Etiyopya'da çocuk evlilikleri aleyhinde açıkça konuşan ve cemaatlerine ne Hristiyanlığın ne de İslamın çocuk evliliğini onaylamadığını vaaz eden Ortodoks ve Müslüman dini liderlerle karşılaştım.
Onlar gibi düşünen, çocuk evliliklerinin yanlış olduğunu ve sona ermesi gerektiğini söyleyecek daha fazla dini liderlere ulaşmak istiyorum.
Siyasi liderlere ulaşarak - ki bunların da çoğu erkek - onları kız çocuklarının güçlendirilmesi için çalışmaya, onlara yatırım yapmaya ve bunun sonucunda toplumdaki olumlu değişime tanık olmaya ikna etmek istiyorum.

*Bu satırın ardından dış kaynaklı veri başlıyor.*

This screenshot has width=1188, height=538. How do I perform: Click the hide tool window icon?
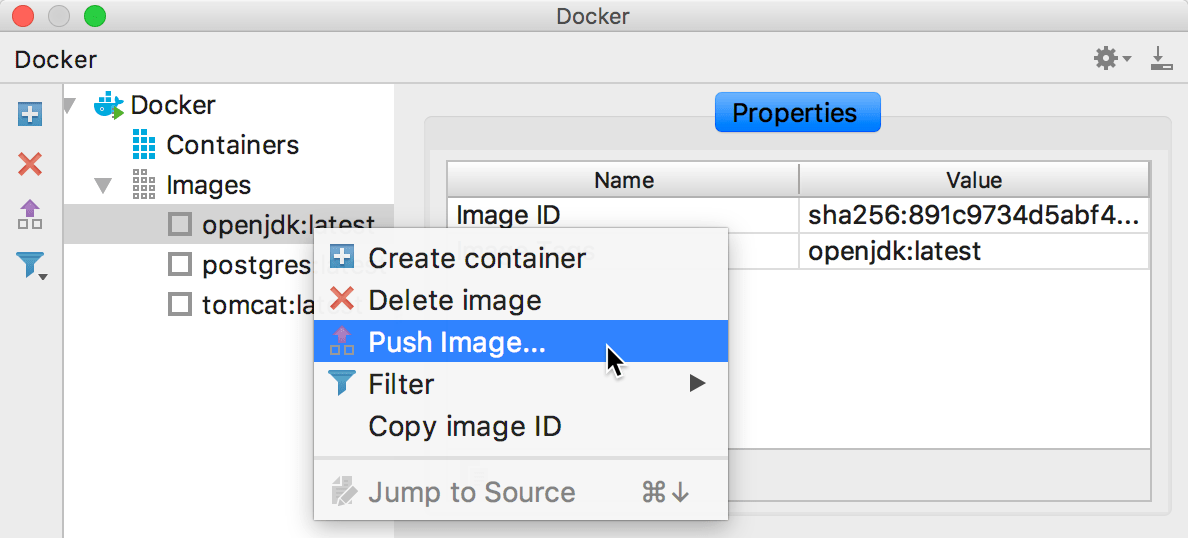pos(1160,59)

Zararlı geleneklere meydan okunmalı
Oğlan çocuklarının kızkardeşleri için direnmelerini ve kız çocuklarının da okula gitme, gelişme ve istedikleri herşey olma hakları olduğunu söylemelerini istiyorum.
Çocuk evlilikleri dini bir uygulama değil, bir gelenektir. Toplumları birleştiren birçok güzel gelenek var. Ama gelenekler durağan değildir, dönüşürler. Zararlı olan gelenekleer, ömrünü tamamlamış geleneklere meydan okunmalıdır.
Demir ayakkabı* geleneği bu konudaki sosyal görüşlere itiraz edilince yok oldu; şu an yasadışı bir uygulama. Kölelik de bir zamanlar "bir yaşam biçimi" olarak savunuluyordu. Apartheid rejimini "kültürel" sebeplerle savunanları hala hatırlıyorum. Tüm bu uygulamalar çok şükür ki yok oldu.
Çocuk evlilikleri de azalıyor - ama ne yazık ki değişim çok ağır ilerliyor.
Çocuk evlilikleri "kadınların meselesi" değil
Bu hızla giderse önümüzdeki on yıl içinde 100 milyon kız çocuğu daha evlendirilecek.
Biz erkekler çocuk gelinlere bir 'kadın meselesi' olarak bakıp bu konuyla ilgili daha hassas meselelerle ilgili konuşmaktan kaçınamayız. Bu uygulamanın gerçek boyutları en üst düzeyde ilgi göstermeyi gerektiriyor
Dünya şu an tarihin en büyük genç nesline sahip. Bu neslin kız çocuklarının hepsinin okula gittiğini ve öğetmen, doktor, işkadını, siyasetçi, dini lider olma şansını yakaladığını bir düşünün.
Biz erkekler cesur olmalı, gerçekleri dile getirmeli ve kız çocukları ve kadınların eşitlik, onur ve hepimizin paylaştığı tüm hakları için sesimizi yükseltmeliyiz. (DT/ÖD)
* Demir ayakkabı ya da ayak bağlama olarak bilinen gelenek Çin'de ayakları fazla büyümesin diye kız çocuklarına küçük yaştan itibaren demir ayakkabı giydirilmesidir.